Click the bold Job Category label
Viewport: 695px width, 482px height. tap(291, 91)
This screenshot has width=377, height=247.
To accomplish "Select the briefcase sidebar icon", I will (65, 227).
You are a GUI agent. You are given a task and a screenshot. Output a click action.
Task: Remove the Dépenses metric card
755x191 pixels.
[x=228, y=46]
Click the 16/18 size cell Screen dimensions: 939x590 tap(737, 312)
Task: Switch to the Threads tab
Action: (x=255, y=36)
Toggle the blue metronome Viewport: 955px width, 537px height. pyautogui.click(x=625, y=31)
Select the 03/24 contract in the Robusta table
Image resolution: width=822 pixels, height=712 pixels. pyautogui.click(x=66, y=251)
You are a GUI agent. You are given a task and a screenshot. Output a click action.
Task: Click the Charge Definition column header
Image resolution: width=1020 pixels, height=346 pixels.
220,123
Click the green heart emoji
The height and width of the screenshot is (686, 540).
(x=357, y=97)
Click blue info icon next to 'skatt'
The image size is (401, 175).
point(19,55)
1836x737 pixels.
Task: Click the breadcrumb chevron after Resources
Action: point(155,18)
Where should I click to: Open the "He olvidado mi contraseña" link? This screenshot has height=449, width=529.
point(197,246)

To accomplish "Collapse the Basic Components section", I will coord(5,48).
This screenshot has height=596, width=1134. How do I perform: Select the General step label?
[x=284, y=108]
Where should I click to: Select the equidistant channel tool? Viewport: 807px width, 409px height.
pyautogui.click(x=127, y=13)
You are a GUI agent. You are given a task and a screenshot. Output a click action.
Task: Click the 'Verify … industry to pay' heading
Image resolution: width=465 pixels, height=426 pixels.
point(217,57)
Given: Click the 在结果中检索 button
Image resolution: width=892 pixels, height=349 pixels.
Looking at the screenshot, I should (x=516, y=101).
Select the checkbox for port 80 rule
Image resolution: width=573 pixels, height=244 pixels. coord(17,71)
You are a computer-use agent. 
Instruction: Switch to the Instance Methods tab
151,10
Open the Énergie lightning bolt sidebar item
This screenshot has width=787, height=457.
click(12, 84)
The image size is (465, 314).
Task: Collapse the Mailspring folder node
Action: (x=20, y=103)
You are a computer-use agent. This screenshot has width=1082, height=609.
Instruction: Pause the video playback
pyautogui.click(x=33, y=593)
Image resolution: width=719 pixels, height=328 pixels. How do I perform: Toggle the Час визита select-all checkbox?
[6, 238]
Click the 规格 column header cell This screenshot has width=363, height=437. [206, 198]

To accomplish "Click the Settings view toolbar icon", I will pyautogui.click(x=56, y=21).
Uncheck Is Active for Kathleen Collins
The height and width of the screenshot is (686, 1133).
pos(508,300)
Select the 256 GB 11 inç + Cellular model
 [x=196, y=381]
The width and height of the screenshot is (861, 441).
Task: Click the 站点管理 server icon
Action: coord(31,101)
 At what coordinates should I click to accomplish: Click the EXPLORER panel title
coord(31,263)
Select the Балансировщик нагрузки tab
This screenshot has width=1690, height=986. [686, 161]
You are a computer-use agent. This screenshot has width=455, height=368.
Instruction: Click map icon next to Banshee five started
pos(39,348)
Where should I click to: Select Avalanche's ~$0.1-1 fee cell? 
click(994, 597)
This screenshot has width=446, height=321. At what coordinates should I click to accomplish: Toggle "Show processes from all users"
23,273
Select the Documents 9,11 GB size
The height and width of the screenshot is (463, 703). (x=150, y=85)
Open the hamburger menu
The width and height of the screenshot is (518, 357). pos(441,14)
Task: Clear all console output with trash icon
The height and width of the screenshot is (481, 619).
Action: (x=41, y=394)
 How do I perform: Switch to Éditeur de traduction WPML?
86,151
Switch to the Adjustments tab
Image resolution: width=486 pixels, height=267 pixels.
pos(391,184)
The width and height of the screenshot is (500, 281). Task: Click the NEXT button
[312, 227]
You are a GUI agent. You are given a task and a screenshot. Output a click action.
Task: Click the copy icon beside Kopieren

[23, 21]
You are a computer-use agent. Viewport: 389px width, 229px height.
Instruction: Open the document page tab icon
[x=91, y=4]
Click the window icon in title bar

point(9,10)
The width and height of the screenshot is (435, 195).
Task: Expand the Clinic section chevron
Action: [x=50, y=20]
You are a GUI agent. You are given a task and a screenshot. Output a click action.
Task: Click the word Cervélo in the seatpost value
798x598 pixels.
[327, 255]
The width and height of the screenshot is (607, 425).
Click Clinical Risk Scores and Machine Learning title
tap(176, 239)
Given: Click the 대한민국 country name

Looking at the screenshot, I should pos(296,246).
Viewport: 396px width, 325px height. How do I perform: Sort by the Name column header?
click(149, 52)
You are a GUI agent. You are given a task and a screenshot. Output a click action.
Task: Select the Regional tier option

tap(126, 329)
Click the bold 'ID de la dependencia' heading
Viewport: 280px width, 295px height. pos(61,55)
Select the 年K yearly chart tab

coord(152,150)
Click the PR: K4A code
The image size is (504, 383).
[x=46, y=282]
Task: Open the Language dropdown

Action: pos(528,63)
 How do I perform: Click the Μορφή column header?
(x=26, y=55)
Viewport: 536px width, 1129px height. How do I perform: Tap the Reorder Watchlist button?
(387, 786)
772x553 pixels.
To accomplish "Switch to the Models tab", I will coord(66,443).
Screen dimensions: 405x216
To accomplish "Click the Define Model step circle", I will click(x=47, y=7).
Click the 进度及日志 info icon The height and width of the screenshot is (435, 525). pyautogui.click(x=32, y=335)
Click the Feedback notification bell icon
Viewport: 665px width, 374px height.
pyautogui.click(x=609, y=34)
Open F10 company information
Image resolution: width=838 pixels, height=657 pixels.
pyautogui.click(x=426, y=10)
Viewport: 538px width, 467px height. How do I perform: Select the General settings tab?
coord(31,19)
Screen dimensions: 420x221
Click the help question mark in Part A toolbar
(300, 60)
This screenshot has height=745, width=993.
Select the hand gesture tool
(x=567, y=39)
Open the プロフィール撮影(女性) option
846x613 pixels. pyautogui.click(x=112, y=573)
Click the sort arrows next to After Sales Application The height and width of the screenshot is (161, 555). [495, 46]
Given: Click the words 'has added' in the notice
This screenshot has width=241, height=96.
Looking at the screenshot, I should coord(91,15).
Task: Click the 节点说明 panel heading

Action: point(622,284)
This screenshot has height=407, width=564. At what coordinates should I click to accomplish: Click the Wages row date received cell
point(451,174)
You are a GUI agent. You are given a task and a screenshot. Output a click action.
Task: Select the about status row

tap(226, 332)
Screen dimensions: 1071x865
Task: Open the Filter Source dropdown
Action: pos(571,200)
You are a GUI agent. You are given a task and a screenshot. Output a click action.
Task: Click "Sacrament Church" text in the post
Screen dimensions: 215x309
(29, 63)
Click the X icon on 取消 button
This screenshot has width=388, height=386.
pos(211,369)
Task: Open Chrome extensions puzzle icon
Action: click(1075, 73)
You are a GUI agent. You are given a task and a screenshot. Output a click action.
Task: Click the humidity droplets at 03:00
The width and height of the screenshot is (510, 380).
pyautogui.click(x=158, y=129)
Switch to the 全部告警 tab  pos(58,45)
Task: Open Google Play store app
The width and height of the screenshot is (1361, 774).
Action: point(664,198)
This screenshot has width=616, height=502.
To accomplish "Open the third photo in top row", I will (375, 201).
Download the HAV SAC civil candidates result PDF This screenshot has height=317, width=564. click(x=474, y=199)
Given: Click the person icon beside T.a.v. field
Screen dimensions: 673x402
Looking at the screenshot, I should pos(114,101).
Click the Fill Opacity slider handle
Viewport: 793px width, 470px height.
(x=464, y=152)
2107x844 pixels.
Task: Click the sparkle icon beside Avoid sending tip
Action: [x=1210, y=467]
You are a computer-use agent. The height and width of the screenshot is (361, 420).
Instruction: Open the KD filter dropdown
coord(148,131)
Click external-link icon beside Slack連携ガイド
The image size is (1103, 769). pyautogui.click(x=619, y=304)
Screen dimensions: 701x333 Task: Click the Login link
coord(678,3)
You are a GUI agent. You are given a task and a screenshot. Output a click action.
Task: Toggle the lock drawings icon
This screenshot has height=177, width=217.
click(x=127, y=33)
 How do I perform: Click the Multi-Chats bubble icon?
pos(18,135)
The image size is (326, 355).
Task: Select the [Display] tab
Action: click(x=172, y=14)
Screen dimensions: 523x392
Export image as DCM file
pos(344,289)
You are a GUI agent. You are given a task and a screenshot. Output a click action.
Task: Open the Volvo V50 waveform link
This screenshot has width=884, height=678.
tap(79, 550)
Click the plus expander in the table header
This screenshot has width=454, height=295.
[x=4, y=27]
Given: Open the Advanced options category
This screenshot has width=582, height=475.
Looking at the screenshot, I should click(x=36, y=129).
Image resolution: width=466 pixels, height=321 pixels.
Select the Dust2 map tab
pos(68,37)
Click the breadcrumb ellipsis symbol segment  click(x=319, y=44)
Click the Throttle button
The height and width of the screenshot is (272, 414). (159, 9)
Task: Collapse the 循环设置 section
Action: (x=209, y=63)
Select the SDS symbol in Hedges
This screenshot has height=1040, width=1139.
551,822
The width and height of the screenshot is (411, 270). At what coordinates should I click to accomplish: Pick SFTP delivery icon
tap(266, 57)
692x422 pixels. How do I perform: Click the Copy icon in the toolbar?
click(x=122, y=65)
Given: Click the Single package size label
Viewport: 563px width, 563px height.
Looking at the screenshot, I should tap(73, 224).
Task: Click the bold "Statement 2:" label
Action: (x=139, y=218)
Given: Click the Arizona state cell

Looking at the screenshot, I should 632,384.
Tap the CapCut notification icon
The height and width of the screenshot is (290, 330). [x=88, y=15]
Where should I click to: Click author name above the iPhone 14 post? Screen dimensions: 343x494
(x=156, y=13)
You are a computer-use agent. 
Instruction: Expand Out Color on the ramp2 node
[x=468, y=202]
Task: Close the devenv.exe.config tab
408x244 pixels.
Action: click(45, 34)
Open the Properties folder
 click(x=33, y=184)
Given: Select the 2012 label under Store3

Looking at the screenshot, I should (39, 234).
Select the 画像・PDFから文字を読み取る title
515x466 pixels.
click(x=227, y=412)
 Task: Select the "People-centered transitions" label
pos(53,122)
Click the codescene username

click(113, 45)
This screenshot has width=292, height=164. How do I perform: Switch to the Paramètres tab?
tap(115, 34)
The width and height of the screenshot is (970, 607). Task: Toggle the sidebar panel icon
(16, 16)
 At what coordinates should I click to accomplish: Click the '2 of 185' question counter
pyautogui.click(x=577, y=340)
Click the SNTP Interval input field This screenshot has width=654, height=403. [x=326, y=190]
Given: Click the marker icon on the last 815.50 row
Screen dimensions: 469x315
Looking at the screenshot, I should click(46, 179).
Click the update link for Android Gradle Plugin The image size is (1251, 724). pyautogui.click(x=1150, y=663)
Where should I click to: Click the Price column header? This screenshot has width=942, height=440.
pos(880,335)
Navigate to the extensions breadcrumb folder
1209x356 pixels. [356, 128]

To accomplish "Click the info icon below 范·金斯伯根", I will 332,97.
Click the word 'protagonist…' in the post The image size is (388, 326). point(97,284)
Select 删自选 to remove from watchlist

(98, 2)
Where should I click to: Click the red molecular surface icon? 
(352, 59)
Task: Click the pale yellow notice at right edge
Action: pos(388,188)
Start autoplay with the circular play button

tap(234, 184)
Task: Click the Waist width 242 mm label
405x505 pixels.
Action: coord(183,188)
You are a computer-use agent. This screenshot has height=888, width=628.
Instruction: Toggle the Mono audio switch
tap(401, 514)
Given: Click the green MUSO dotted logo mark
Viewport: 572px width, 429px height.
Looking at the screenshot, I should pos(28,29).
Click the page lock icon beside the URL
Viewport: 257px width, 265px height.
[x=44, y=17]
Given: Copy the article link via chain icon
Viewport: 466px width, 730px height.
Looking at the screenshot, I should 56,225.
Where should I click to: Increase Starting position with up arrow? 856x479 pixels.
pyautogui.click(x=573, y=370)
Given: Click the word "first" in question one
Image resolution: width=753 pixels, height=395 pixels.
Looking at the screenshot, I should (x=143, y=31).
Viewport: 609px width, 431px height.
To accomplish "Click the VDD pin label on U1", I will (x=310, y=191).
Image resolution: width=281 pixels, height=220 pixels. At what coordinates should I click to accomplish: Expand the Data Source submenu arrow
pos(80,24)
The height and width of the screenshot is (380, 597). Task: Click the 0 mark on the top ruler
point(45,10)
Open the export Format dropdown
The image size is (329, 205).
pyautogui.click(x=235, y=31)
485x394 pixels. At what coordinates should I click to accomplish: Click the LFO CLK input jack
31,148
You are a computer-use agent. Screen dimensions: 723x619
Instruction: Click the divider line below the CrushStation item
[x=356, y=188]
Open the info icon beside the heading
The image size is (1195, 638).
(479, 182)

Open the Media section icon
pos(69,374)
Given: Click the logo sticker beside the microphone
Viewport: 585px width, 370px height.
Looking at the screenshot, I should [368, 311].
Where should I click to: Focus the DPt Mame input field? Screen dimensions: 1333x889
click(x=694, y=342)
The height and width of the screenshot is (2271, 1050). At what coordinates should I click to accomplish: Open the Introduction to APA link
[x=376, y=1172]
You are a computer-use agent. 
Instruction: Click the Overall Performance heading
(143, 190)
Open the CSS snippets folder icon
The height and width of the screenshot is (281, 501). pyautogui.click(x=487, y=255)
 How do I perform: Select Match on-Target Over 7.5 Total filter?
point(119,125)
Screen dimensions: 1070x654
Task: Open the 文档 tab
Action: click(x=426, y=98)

## Instructions for the task
Reproduce each line of the material in which the string "lock" occurs.

## Response box
Task: Toggle the lock drawings icon
Click the page lock icon beside the URL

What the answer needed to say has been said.